[Collected data]
________

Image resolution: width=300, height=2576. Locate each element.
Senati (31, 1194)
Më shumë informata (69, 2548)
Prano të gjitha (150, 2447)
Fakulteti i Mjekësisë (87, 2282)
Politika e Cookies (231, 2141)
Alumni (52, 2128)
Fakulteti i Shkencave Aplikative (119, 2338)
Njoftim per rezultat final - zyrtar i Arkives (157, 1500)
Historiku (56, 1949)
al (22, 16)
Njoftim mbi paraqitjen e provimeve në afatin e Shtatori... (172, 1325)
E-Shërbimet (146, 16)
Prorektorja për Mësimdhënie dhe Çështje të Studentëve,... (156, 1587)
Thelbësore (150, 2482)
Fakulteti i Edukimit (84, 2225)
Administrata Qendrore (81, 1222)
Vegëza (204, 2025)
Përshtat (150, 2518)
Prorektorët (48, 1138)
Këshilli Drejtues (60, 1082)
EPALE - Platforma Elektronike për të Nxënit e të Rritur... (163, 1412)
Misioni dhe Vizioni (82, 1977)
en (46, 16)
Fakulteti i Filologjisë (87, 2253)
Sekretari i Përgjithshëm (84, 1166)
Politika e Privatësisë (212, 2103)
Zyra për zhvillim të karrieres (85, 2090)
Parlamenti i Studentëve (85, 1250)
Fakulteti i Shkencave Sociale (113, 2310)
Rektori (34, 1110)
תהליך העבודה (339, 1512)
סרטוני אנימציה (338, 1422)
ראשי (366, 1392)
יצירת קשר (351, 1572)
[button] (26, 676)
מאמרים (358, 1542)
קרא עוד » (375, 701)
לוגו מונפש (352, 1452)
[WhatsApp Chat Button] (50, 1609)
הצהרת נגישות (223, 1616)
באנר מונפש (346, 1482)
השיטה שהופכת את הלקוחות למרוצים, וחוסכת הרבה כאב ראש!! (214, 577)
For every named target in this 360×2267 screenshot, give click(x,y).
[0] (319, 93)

________

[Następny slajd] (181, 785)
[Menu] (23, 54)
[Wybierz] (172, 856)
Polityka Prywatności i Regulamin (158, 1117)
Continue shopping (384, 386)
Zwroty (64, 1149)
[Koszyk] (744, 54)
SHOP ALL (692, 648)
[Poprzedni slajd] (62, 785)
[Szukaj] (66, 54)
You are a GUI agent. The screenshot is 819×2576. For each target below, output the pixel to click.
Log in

________

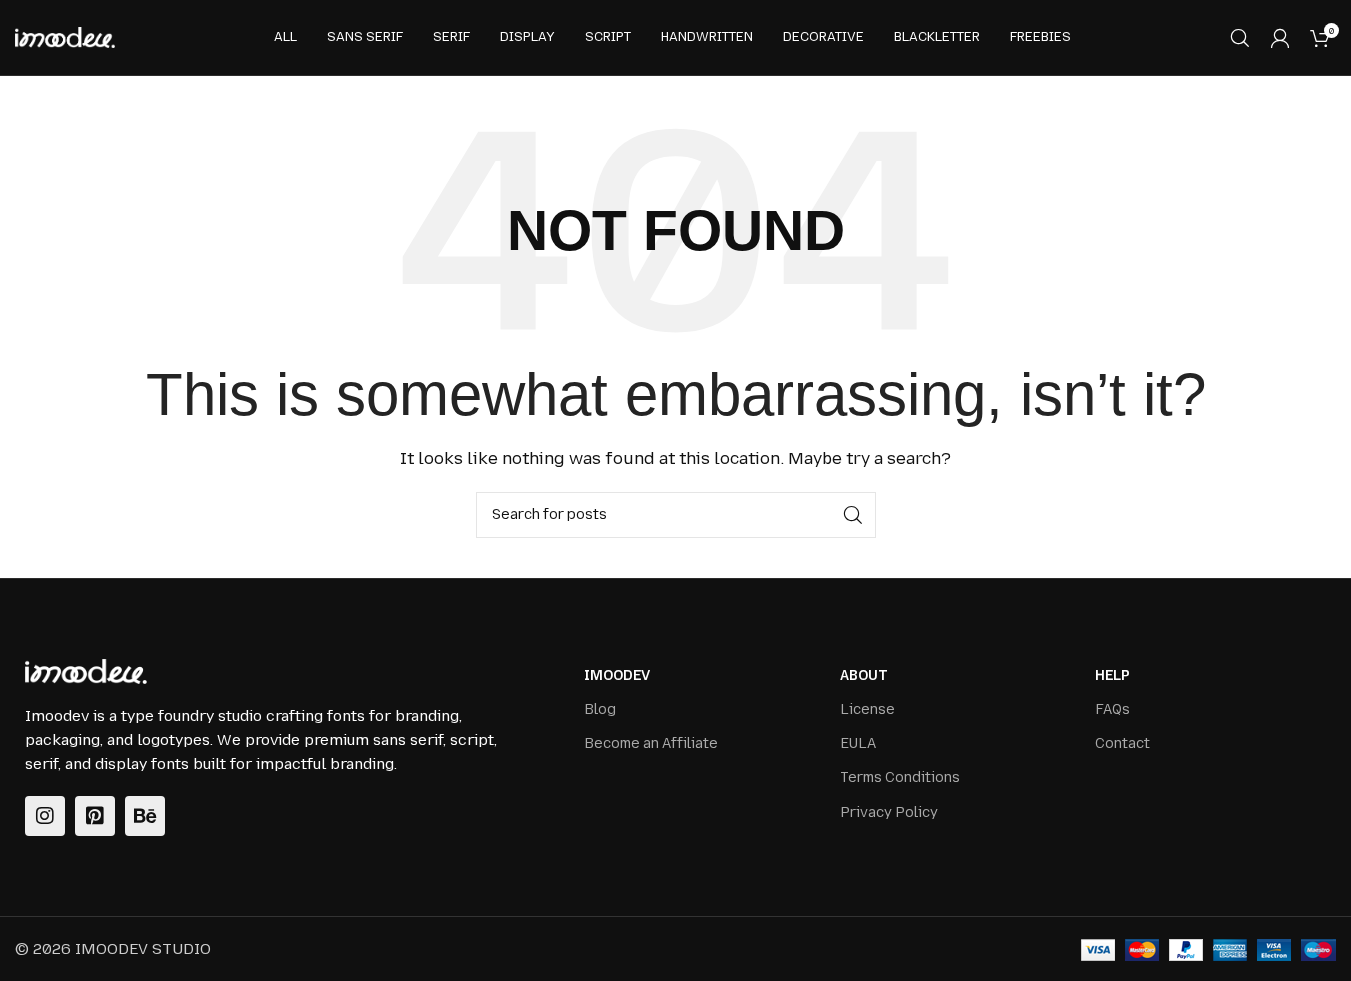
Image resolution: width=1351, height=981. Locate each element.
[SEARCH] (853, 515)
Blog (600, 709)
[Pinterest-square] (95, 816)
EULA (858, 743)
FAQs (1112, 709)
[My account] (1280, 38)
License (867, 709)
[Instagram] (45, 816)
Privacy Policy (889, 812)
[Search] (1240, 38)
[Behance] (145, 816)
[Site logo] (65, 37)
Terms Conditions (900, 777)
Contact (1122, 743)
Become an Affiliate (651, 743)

________

## TASK STATEMENT
Above this instruction are the records; retype exactly the lines from the one containing "Image resolution: width=300, height=2576." up to and including the one containing "E-Shërbimet (146, 16)".

## RESPONSE TO THE EXERCISE
Image resolution: width=300, height=2576. Locate each element.
Senati (31, 1194)
Më shumë informata (69, 2548)
Prano të gjitha (150, 2447)
Fakulteti i Mjekësisë (87, 2282)
Politika e Cookies (231, 2141)
Alumni (52, 2128)
Fakulteti i Shkencave Aplikative (119, 2338)
Njoftim per rezultat final - zyrtar i Arkives (157, 1500)
Historiku (56, 1949)
al (22, 16)
Njoftim mbi paraqitjen e provimeve në afatin e Shtatori... (172, 1325)
E-Shërbimet (146, 16)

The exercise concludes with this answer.